- **ASSIGNMENT**
Work out how many lines in the listing below include the word "width"; answer with the number alone.

- **RECORDS SHOWN**
[Start of Attachment]
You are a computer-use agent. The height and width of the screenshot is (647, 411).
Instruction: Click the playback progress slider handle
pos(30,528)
[End of Attachment]
[Start of Attachment]
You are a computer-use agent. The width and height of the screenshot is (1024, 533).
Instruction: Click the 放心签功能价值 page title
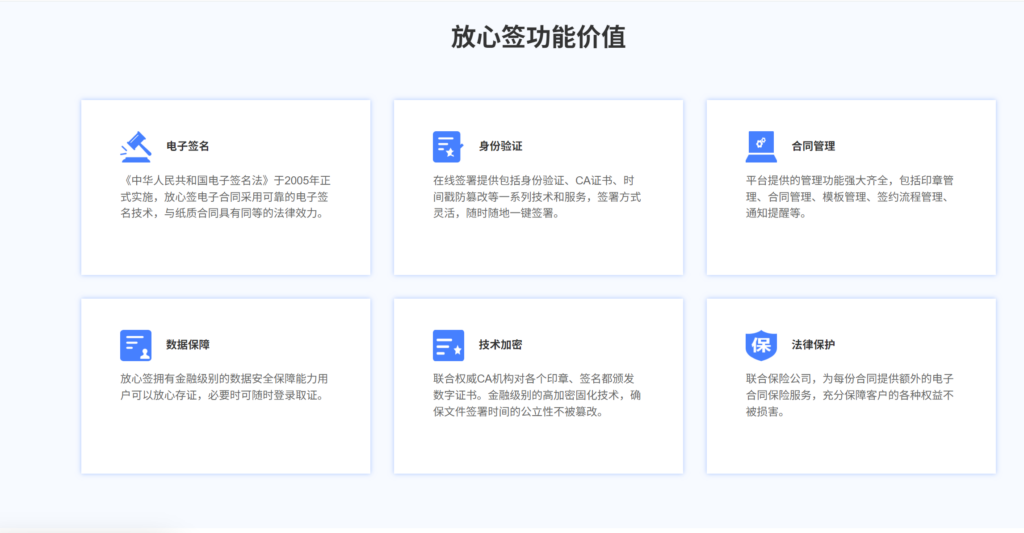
[End of Attachment]
- **SOLUTION TO THIS TASK**
2